Appellee Hubard, who was plaintiff below, filed his bill against Herzog (appellant), Deslauriers Steel Mould Company, Inc., the Secretary of the Treasury, and the Treasurer of the United States. The bill alleged that Herzog had contracted with the United States for the erection of a building at St. Elizabeth's Hospital in the District of Columbia; that Deslauriers Company was a subcontractor of Herzog; and that Hubard at the request of Deslauriers Company furnished lumber to it which was used in the work; that Herzog guaranteed payment by Deslauriers for the material but that payment had not been made. The bill further alleged that the United States had not paid the entire contract price and had on hand at the completion of the work a large sum of money due to Herzog under the contract, and the purpose of the bill was to establish a lien on the fund in favor of Hubard for the amount due him for materials furnished in the construction of the building. The bill prayed that an injunction issue to prevent Herzog from receiving the money and the Secretary of the Treasury and the Treasurer from making payment; that a receiver be appointed to collect the fund; that Hubard be declared to have a lien on the fund to the amount of his bill; and that such amount be paid to him by decree of the court.

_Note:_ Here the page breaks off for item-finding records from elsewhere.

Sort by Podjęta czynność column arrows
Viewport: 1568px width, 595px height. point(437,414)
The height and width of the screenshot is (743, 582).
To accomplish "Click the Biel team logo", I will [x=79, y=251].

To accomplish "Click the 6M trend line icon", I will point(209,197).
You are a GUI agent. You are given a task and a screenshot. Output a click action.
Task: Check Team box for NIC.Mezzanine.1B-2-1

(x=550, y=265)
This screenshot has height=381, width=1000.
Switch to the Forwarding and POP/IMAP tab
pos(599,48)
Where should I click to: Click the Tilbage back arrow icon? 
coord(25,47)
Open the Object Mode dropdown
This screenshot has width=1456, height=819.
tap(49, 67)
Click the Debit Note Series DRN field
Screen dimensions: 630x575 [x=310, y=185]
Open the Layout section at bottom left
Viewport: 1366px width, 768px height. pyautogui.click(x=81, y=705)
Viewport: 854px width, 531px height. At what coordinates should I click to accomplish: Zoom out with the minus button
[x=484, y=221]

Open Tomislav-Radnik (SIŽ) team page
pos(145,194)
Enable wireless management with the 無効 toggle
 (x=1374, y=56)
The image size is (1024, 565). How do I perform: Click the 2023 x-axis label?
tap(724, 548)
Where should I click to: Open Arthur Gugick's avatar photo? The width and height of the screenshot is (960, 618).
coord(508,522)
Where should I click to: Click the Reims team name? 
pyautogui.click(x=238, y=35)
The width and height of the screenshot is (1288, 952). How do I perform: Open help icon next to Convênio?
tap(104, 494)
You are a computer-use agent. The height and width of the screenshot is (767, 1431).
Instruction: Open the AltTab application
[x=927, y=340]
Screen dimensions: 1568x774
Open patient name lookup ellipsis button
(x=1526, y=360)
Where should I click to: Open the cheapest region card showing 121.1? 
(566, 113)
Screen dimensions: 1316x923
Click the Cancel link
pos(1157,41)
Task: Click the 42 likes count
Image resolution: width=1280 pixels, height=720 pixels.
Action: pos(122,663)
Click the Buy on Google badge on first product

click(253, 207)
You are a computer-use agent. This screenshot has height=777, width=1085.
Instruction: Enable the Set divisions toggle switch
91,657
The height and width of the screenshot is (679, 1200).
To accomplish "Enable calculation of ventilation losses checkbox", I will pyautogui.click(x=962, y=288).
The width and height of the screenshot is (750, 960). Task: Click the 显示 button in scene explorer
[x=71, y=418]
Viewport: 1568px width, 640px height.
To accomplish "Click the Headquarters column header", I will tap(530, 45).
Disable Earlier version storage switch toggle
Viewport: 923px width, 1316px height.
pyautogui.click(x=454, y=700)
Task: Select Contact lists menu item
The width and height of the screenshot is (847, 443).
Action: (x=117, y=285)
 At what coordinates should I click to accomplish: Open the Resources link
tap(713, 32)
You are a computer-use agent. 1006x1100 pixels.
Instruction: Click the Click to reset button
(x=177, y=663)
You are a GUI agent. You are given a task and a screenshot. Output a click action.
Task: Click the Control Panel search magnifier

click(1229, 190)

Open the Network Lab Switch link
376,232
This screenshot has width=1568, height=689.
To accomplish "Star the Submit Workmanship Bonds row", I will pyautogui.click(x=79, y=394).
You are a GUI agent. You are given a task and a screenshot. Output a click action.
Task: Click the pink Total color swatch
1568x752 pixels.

The bill was filed March 25, 1936, and summonses were issued, service being obtained on all defendants except Herzog, who it appears was at all times a resident of Pennsylvania. Approximately a year after the commencement of the suit Herzog appeared in the cause and filed a motion to dismiss, as follows:
"Now comes the defendant, Ralph S. Herzog, appearing specially for the purpose of this motion only, because of the lack of jurisdiction over his person, and moves the court to dismiss the bill of complaint herein.
* * * * *
The grounds of the motion were argued in the court below, at the conclusion of which the court overruled the motion to dismiss and filed the following memorandum:
At the instance of Herzog we granted a special appeal.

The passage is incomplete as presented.